> [What you will do]
a) In the passage on the speech translation apparatus, what does the identification means cause the apparatus to do when the language identity names the same language as the first language?
b) Write the next part of the passage on the speech translation apparatus, starting after its final sentence.

*** Passage provided Section Begins ***

In accordance with a first aspect of the present invention there is provided apparatus in a network comprising a speech receiver to receive speech data in a first language from a transmitter, first translation means to translate the received speech data to meta data, a data transmitter to transmit meta data to the network, a meta data receiver to receive meta data from the network second translation means to translate meta data to speech data in the first language and a speech transmitter to transmit data to a receiver unit.
Preferably, the speech data is provided with source information. The source information may include an identifier comprising at least one of the group comprising a language identity of the language of the speech data as received at the speech receiver and a user terminal identity for the user terminal from which speech data is received by the apparatus.
If the identifier is a language identity, then the apparatus may further include identification means arranged to determine if the first language is the language identification using the language identity. Advantageously, the identification means causes the apparatus to discard the meta data if the language identified in the language identify is the same as the first language.
Optionally, the apparatus may include memory to store speech data received by the speech receiver. The apparatus may then cause the speech transmitter to transmit the speech data stored in the memory to user terminals connected to the apparatus. The identifier may further include user terminal id for the user terminal from which a speech receiver received speech data; the apparatus being arranged to not transmit speech data to a user terminal from which the speech data was received.
Preferably, the meta-data is provided with timing information such that the speech transmitter transmits speech data at a predetermined time.
Optionally, the apparatus may include conversion means arranged to convert the meta data to intermediate meta data and transmits the intermediate meta data to the network.
Preferably, the apparatus further comprises means for receiving, from a user at a user terminal, a connection request including a language identifier and is arranged to determine whether the identified language is the first language.
Preferably, the apparatus may be arranged to receive speech data from a user terminal associated with the first language. If the identified language is not the first language, the preferably, the apparatus connects to a second apparatus, the second apparatus comprising a speech receiver to receive speech data in a second language from a transmitter, first translation means to translate the received speech data to meta data, a data transmitter to transmit meta data to the network, a meta data receiver to receive meta data from the network, second translation means to translate meta data to speech data in the second language and a speech transmitter for transmitting data to a receiver unit.

*** Passage provided Section Ends ***
*** Recorded information Section Begins ***

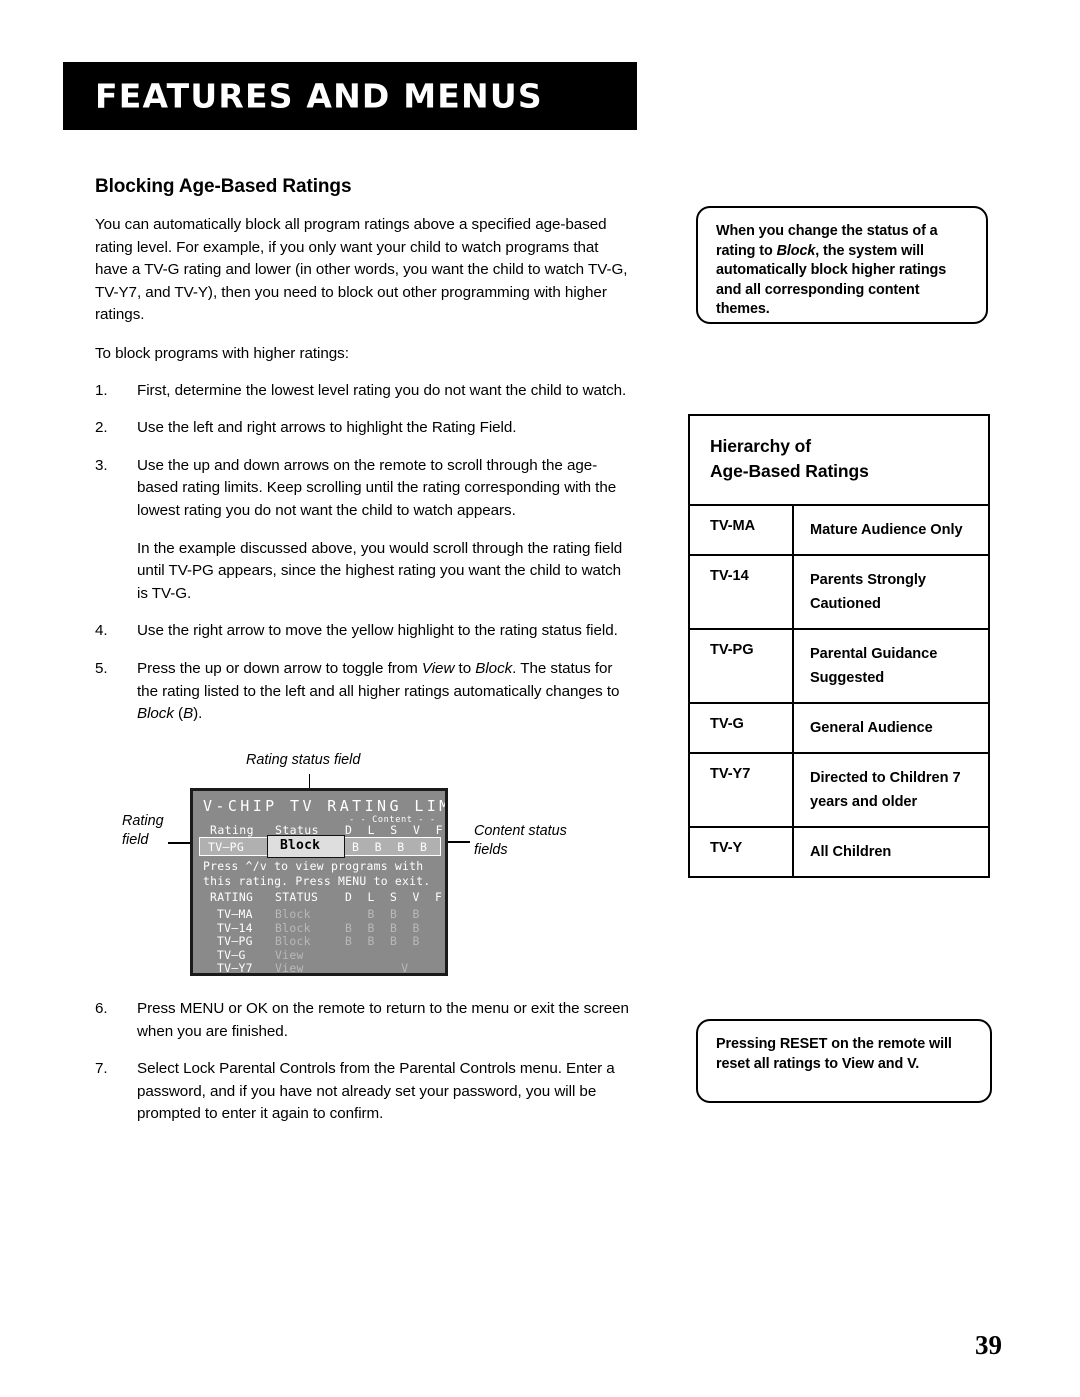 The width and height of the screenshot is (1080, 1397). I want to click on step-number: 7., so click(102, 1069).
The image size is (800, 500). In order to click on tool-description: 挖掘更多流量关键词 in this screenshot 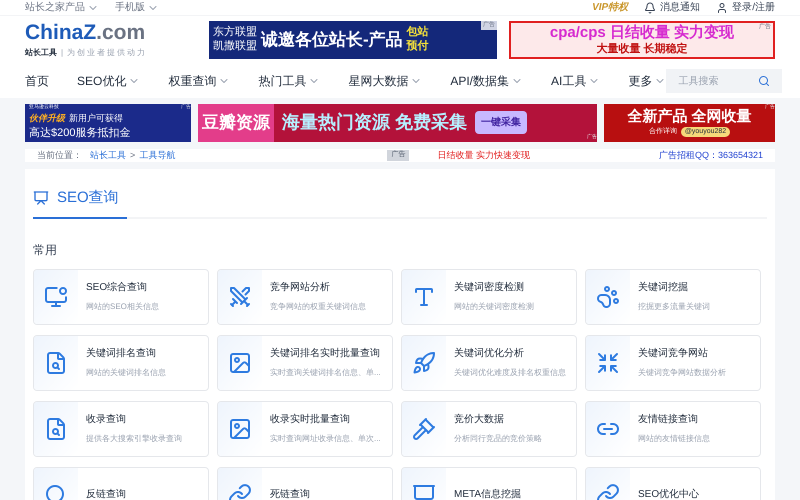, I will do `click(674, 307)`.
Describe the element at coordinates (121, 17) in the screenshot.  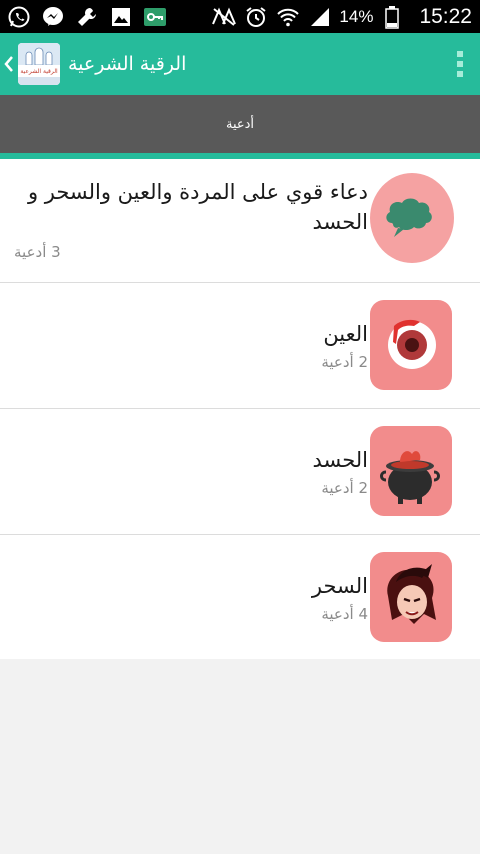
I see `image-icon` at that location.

*** Recorded information Section Ends ***

> [Results for the exercise]
a) It causes the apparatus to discard the meta data.

b)
Preferably, the second apparatus is arranged to transmit meta-data to the first apparatus. Alternatively, the second apparatus may be arranged to transmit meta data to a conference bridge.
The apparatus preferably further includes receiving means to receive transmission data from a database arranged to store translation data associated with a user terminal id for translating speech data received from a user terminal to the meta-data. Advantageously, the translation data is retrieved from the database when a user terminal having a user id connects to the apparatus.
The meta-data is preferably text.
According to a further aspect of the present invention there is provided a network including a first and second apparatus, each apparatus including a speech receiver to receive speech data in a first language from a transmitter, first translation means to translate the received speech data to meta data, a data transmitter to transmit meta data to the network, a meta data receiver to receive meta data from the network second translation means to translate meta data to speech data in the first language and a speech transmitter to transmit data to a receiver unit. The first apparatus being for a first language and the second apparatus being for a second language. The first and second apparatus may be conference bridges.
The network may further include a third apparatus including a speech receiver to receive speech data in a first language from a transmitter, first translation means to translate the received speech data to meta data, a data transmitter to transmit meta data to the network, a meta data receiver to receive meta data from the network second translation means to translate meta data to speech data in the first language and a speech transmitter to transmit data to a receiver unit. The third apparatus may also be a conference bridge.
Alternatively the first and second apparatus are translation engines. The network may include a conference bridge to which the first and second translation engines are connected. Preferably, the conference bridge is arranged to transmit meta-data to the translation engines.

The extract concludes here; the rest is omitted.